Records from a data source

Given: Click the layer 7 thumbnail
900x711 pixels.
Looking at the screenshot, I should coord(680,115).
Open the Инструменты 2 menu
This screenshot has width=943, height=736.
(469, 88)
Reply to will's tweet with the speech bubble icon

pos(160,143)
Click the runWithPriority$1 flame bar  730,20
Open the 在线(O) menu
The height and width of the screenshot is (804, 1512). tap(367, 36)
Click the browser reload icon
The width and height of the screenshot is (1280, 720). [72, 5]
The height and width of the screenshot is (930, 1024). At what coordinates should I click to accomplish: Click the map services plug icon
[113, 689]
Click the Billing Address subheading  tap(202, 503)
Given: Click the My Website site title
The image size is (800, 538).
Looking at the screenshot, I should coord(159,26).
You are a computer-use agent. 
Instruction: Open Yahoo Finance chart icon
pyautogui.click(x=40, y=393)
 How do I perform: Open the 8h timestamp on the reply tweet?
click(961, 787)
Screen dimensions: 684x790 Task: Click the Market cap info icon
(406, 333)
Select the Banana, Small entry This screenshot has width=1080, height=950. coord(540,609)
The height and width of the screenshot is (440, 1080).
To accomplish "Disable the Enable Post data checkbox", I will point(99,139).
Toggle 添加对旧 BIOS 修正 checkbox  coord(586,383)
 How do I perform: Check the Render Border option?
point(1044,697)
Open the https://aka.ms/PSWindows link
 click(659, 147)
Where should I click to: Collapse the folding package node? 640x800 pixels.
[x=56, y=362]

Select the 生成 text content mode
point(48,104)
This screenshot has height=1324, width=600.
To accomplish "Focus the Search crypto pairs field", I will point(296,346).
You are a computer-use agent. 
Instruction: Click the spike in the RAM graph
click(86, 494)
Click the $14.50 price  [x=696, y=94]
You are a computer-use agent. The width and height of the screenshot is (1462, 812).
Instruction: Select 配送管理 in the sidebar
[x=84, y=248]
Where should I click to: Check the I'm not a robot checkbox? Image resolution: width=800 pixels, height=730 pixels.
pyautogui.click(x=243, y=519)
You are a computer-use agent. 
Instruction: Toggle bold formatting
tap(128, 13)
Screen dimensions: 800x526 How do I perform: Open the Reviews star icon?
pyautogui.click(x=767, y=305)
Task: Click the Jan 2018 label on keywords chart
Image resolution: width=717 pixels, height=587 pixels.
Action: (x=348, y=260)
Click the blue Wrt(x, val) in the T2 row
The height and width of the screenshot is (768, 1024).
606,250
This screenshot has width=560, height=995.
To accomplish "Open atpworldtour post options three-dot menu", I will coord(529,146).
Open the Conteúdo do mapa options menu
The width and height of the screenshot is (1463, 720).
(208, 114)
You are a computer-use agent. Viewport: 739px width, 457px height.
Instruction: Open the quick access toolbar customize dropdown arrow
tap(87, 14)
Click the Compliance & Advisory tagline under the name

** Directions **
Every line above should be written out again exactly as it stands.

** Exercise answer **
Given: Click the layer 7 thumbnail
900x711 pixels.
Looking at the screenshot, I should coord(680,115).
Open the Инструменты 2 menu
This screenshot has width=943, height=736.
(469, 88)
Reply to will's tweet with the speech bubble icon

pos(160,143)
Click the runWithPriority$1 flame bar  730,20
Open the 在线(O) menu
The height and width of the screenshot is (804, 1512). tap(367, 36)
Click the browser reload icon
The width and height of the screenshot is (1280, 720). [72, 5]
The height and width of the screenshot is (930, 1024). At what coordinates should I click to accomplish: Click the map services plug icon
[113, 689]
Click the Billing Address subheading  tap(202, 503)
Given: Click the My Website site title
The image size is (800, 538).
Looking at the screenshot, I should coord(159,26).
You are a computer-use agent. 
Instruction: Open Yahoo Finance chart icon
pyautogui.click(x=40, y=393)
 How do I perform: Open the 8h timestamp on the reply tweet?
click(961, 787)
Screen dimensions: 684x790 Task: Click the Market cap info icon
(406, 333)
Select the Banana, Small entry This screenshot has width=1080, height=950. coord(540,609)
The height and width of the screenshot is (440, 1080).
To accomplish "Disable the Enable Post data checkbox", I will point(99,139).
Toggle 添加对旧 BIOS 修正 checkbox  coord(586,383)
 How do I perform: Check the Render Border option?
point(1044,697)
Open the https://aka.ms/PSWindows link
 click(659, 147)
Where should I click to: Collapse the folding package node? 640x800 pixels.
[x=56, y=362]

Select the 生成 text content mode
point(48,104)
This screenshot has height=1324, width=600.
To accomplish "Focus the Search crypto pairs field", I will point(296,346).
You are a computer-use agent. 
Instruction: Click the spike in the RAM graph
click(86, 494)
Click the $14.50 price  [x=696, y=94]
You are a computer-use agent. The width and height of the screenshot is (1462, 812).
Instruction: Select 配送管理 in the sidebar
[x=84, y=248]
Where should I click to: Check the I'm not a robot checkbox? Image resolution: width=800 pixels, height=730 pixels.
pyautogui.click(x=243, y=519)
You are a computer-use agent. 
Instruction: Toggle bold formatting
tap(128, 13)
Screen dimensions: 800x526 How do I perform: Open the Reviews star icon?
pyautogui.click(x=767, y=305)
Task: Click the Jan 2018 label on keywords chart
Image resolution: width=717 pixels, height=587 pixels.
Action: (x=348, y=260)
Click the blue Wrt(x, val) in the T2 row
The height and width of the screenshot is (768, 1024).
606,250
This screenshot has width=560, height=995.
To accomplish "Open atpworldtour post options three-dot menu", I will coord(529,146).
Open the Conteúdo do mapa options menu
The width and height of the screenshot is (1463, 720).
(208, 114)
You are a computer-use agent. Viewport: 739px width, 457px height.
Instruction: Open the quick access toolbar customize dropdown arrow
tap(87, 14)
Click the Compliance & Advisory tagline under the name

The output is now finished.